For my entire life, I was never one to try things that were out of my comfort zone. I have always had a lot of anxiety and I preferred to keep it as minimal as possible. My mantra was to avoid anything and everything that provoked this anxiety. However, I started to view my fears differently when I quit my job and started up the bakery. I started to build confidence and face my fears. This led to my first ever 10k race in June 2009, and since then I have found that the more risks I take, the happier I am.

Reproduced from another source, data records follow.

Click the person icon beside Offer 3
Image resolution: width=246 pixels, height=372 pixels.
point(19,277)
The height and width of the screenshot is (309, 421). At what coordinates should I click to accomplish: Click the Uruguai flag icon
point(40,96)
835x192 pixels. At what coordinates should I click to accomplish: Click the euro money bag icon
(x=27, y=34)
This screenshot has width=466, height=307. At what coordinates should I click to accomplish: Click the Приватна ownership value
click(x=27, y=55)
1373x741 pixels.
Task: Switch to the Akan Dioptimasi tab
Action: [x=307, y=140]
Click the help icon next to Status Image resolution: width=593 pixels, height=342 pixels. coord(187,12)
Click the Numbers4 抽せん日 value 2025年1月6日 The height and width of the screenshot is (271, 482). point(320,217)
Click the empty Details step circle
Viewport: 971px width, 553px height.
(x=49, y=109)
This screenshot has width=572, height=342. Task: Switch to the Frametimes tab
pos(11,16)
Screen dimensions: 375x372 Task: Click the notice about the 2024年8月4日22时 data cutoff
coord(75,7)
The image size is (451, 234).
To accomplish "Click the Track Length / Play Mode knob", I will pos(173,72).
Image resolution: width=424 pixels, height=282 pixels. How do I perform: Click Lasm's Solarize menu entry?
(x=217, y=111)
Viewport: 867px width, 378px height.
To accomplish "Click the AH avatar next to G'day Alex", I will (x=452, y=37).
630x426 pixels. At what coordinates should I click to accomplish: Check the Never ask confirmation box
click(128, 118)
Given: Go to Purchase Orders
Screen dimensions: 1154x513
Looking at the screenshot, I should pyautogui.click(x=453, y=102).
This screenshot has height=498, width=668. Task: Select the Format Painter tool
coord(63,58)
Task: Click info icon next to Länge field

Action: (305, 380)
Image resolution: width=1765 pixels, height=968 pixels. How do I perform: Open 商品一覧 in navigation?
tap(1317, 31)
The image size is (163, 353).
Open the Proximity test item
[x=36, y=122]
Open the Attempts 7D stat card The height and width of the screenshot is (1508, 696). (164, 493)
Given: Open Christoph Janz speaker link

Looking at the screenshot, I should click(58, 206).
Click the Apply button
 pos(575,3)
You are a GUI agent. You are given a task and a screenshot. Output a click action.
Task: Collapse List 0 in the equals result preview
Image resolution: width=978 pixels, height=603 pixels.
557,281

I used to be that timid girl who watched others from the sidelines and told myself that I could never do what they did because it just wasn’t me. I was somehow different than those people. What I have realized is that I’m no different from you or that girl out there in the water who was rocking the open-water swim and zooming past me on Sunday. Each and every one of us start somewhere in our journey. In 2008, I would go down to the park and look at my watch and tell myself to run for 1 minute without stopping. I would get to 59 seconds and stop in my tracks, gasping for air and walking for several minutes to catch my breath. I absolutely hated every second of it. I’m not going to kid myself and pretend like I enjoyed running, however with practice, I did just that.
Today, I headed out for my first run since the race on Sunday. I decided to do a 10k run to prepare for my 5-mile race on June 23rd. On today’s run, I noticed that I carried myself a bit differently. I felt powerful and I told myself, you just did a try-a-tri so this run today is in the bag. You can do whatever you set your mind to. I felt proud of what my body could do for me and I had a kick to my step!
On this run, everything became clear. I realized that I didn’t want to let my fear guide me, I wanted to guide my fear.
I would like to decide for myself just what I am capable of.
Surprisingly, I discovered that my husband felt the same way. We both didn’t want the open-water to beat us like we felt that it did on Sunday. We began looking at the events over the summer and we found a race that we would like to do in about 5 weeks time…
The Belwood ‘fat Tire’ Try-A-Tri on July 18, 2010.
- 375m swim
- 14km bike
- 3km run
It is the same distance for the swim, but the bike leg is 4km longer and the run is 0.5 km longer.
The bike leg is also on a gravel path, which is why they recommend having ‘fat tires’.
Eric asked me what time it started at since it is a fairly long drive from us, and I said 1:15pm, and he goes ‘SOLD’. :lol:
And that was that!
This Belwood try-a-tri in July will be a great warm-up for the Women’s Sprint Triathlon in Milton that I am hoping to do in September. This sprint triathlon will be in the same body of water as was Sunday’s race. It is going to be my redemption day!
Sprint Triathlon:
- 750m swim
- 20km bike
- 5km run
Each leg is double the distance of Sunday’s try-a-tri.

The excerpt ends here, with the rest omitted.